Specifically, 79 percent of commercial ACOs had taken action to improve efficiency in care processes, compared with 73 percent of noncommercial ACOs. Similarly, 78 percent of commercial ACOs had taken steps to reduce unnecessary hospitalizations, compared with 67 percent of noncommercial ACOs; and 59 percent had moved to address specialist referral processes, compared with 44 percent of noncommercial ACOs.

A larger share of commercial ACOs also were investing in processes to reduce the use of emergency departments for unnecessary care, as identified by the Choosing Wisely campaign.

Areas where the authors saw the need for more action by all types of ACOs included reducing the use of other low-value services, such as outpatient visits, imaging, and post-acute care.

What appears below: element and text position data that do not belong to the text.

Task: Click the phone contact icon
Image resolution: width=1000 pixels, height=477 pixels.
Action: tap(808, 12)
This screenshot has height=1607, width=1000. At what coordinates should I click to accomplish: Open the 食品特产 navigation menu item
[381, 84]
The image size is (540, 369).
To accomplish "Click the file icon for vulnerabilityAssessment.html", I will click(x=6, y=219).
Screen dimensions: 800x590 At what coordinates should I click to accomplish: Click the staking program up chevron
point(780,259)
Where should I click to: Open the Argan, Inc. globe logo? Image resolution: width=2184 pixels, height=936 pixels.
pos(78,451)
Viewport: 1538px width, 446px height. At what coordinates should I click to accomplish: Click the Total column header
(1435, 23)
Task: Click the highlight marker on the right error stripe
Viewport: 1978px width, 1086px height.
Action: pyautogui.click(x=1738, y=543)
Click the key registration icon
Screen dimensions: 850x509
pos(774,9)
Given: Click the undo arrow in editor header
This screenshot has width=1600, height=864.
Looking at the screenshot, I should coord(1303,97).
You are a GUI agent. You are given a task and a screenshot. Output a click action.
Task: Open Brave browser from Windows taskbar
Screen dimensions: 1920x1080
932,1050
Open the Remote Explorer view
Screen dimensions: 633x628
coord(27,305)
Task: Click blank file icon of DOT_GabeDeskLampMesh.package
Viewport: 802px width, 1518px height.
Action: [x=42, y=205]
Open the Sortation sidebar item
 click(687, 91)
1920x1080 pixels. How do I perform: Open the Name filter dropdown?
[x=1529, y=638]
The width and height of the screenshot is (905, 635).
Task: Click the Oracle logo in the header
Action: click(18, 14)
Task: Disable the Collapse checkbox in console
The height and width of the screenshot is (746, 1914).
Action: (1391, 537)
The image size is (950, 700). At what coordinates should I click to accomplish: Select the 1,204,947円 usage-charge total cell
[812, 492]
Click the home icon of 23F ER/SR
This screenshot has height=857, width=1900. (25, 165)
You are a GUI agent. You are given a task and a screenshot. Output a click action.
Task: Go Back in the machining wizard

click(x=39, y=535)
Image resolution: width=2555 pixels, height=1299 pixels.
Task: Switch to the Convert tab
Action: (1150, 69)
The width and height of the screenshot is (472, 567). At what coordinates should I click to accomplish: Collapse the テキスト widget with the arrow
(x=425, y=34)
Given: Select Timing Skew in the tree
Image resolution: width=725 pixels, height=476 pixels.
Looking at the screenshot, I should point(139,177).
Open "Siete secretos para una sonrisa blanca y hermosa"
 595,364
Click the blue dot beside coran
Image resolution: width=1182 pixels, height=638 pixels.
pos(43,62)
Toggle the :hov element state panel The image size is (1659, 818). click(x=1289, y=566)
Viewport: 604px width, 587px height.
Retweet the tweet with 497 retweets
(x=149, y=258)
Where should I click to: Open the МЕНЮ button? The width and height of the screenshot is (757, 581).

Another area where all types of ACOs continued to struggle was overall electronic health record (EHR) capacity. Only 31 percent of commercial ACOs and 15 percent of noncommercial ACOs used a single EHR system. Regarding meaningful use, 75 percent of an ACO’s primary care clinicians met the criteria in 26 percent of commercial ACOs and 33 percent of noncommercial ACOs.

“Although EHR adoption, the use of decision support and data analytics, and sharing of information between providers are all considered essential building blocks to delivery system reform, only a minority of ACOs (both commercial and noncommercial) said that they had a high level of capability in these areas,” the study authors wrote.

The patient recordkeeping findings echoed the results of a January survey of 100 ACOs, which found less than one-third operated a single EHR system, while 59 percent used multiple systems and 23 percent used paper charts. 

Early Stages

The authors’ conclusion that ACOs are slow to implement care-quality protocols, such as performance monitoring and quality improvement processes, echoed the recent assessments of other ACO observers.

 “We’re not very good at this yet; there are a lot of people who are not ready for it, and the timing is a critical issue,” Mike Leavitt, chairman of Leavitt Partners, said at a recent congressional briefing.

Alternative models to fee for service compensate providers who oversee the care of about 28.3 million patients, according to Leavitt Partners calculations. But that figure shows adoption of such payment structures still has far to go.

Kevin Klobucar, an executive vice president for BCBS Michigan, said at a recent HHS event for insurers that one thing his company took from its experience with ACOs was how far many providers have to go to be ready to participate in such models.

“We need to find provider partners willing and able to do this,” Klobucar said. “Sometimes we need to say, ‘You’re not ready to do this.’”

Bob Kocher, a former special assistant on health care to President Barack Obama, cited earlier data from Medicare ACOs to conclude that most of the savings to date has come from reduced hospital services.

“So, it’s not surprising when a hospital runs an ACO, they have angst; they’re not sure what they want to do because they lose revenue today to maybe get it back in shared savings, but they share it with a payer,” Kocher said at a recent congressional briefing.

Kocher urged changes to ACOs to emphasize two-sided risk models, which are necessary to create enough incentive to “redesign your system of care, completely.”

However, such models could cost primary care practices much more than they earn from Medicare patients. So new ways are needed to cap their losses, Kocher said.

Kocher echoed many ACO advocates in urging changes to the benchmark structure of the Medicare ACO program to keep successful providers from having to overcome an ever-lower spending benchmark as they improve the cost-effectiveness of their care.

The latest Medicare ACO results illustrated that concern. An analysis by Ashish Jha, MD, a Harvard health policy researcher, concluded that per capita benchmarks for the ACOs that garnered savings were $10,580 and their actual spending was $10,140. Meanwhile, ACOs that didn’t garner savings had average benchmarks of $9,601 and actual spending of $9,901.

“We should think about adjusting to the market average or some other benchmark after the first go-around,” Kocher said.